Immunogenicity was assessed in terms of percentages of subjects in both age groups with SRH areas ≥25mm2 against each of the three vaccine strains, three weeks after receiving one dose of TIVf. The related European (CHMP) criterion for the assessment of immunogenicity is met if the percentage of subjects achieving post vaccination SRH areas ≥ 25mm2 is \>70% for adults aged 18 to ≤60 years and \>60% for subjects aged ≥61 years.

Immunogenicity was assessed in terms of percentages of subjects in both age groups achieving seroconversion or significant increase by SRH area against each of the three vaccine strains ,three weeks after receiving one dose of TIVf. Seroconversion is defined as percentage of subjects with a pre vaccination SRH area ≤4mm2 achieving a post vaccination SRH area ≥25 mm2. Significant increase is defined as percentage of subjects with a pre vaccination SRH area \>4mm2 achieving at least 50% increase in post vaccination SRH area. The related European (CHMP) criterion for the assessment of immunogenicity is met if the percentage of subjects achieving post vaccination SRH areas ≥ 25mm2 is \>40% for adults aged 18 to ≤60 years and \>30% for subjects aged ≥61 years.
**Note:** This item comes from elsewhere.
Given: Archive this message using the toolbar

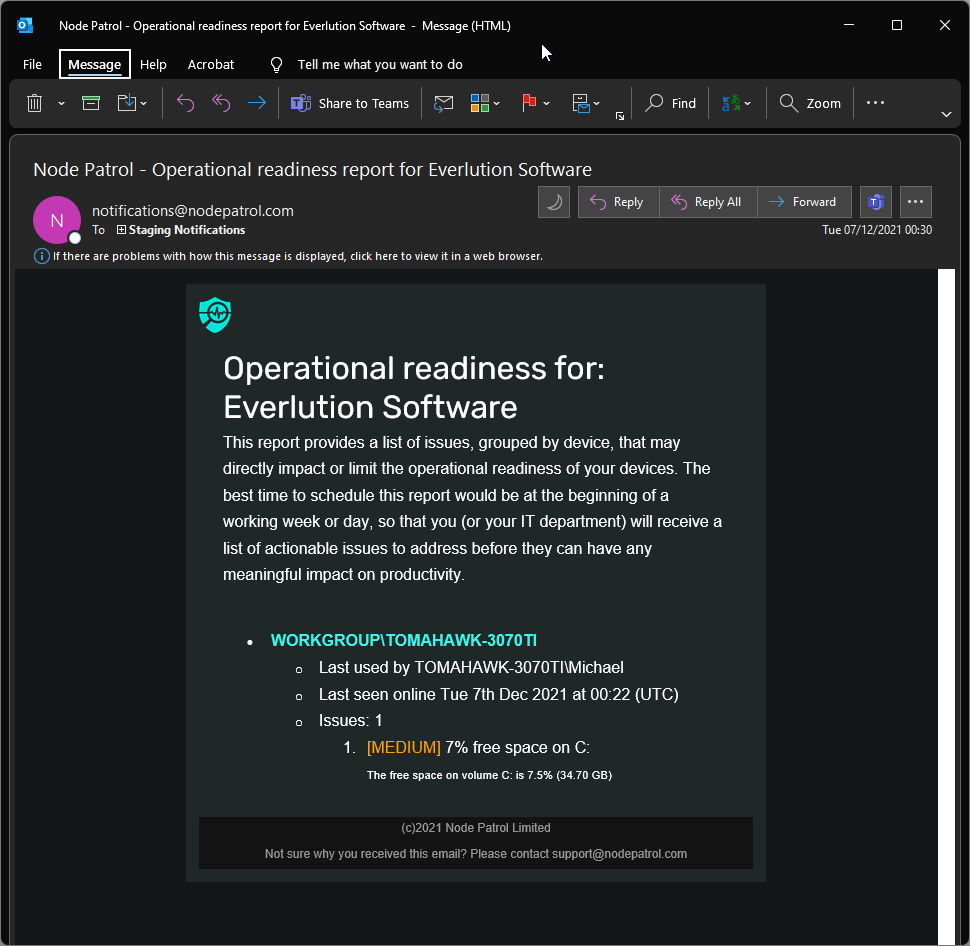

The antibody responses were evaluated in terms of GMRs of post vaccination GMAs to pre vaccination GMAs against each of the three vaccine strains, three weeks after receiving one dose of TIVf. The related European Committee for Human Medicinal Products (CHMP) criterion for the assessment of immunogenicity is met if the GMR day 22/day 1 is \>2.5 for adults aged 18 to ≤60 years and \> 2.0 for subjects aged ≥61 years.

Immunogenicity was assessed in terms of percentages of subjects in both age groups with HI titers ≥40, against each of the three vaccine strains, three weeks after receiving one dose of TIVf. The related European (CHMP) criterion for the assessment of immunogenicity is met if the percentage of subjects achieving HI titers ≥ 40 is \>70% for adults aged 18 to ≤60 years and \>60% for subjects aged ≥61 years.

Immunogenicity was assessed in terms of percentages of subjects in both age groups achieving seroconversion or significant increase in HI antibody titers after receiving one dose of TIVf. Seroconversion is defined as percentage of subjects with a pre vaccination HI titer \<10 to a post vaccination titer ≥40. Significant increase is defined as percentage of subjects with a pre vaccination HI titer ≥10 to at least a 4-fold increase in post vaccination HI antibody titers. The related European (CHMP) criterion for the assessment of immunogenicity is met if\>40 % for adults aged 18 to ≤60 years and\>30% for subjects aged ≥61 years achieve seroconversion or significant increase in post vaccination HI titers.

The antibody responses following one dose of TIVf were evaluated in terms of GMRs of post vaccination against pre vaccination geometric mean HI titers against each of the three vaccine strains, three weeks after receiving one dose of TIVf. The related European (CHMP) criterion for the assessment of immunogenicity is met if the GMR day 22/day 1 is \>2.5 for adults aged 18 to ≤60 years and \> 2.0 for subjects aged ≥61 years.

The number of adult and elderly subjects reporting solicited local and systemic AEs and other solicited AEs after receiving one dose of TIVf are reported.

The number of subjects in both age groups reporting any unsolicited AEs (between Day 1 to 4), serious adverse events (SAEs), medically attended AEs, AEs leading to premature withdrawal (throughout the study period), after receiving one dose of TIVf is reported.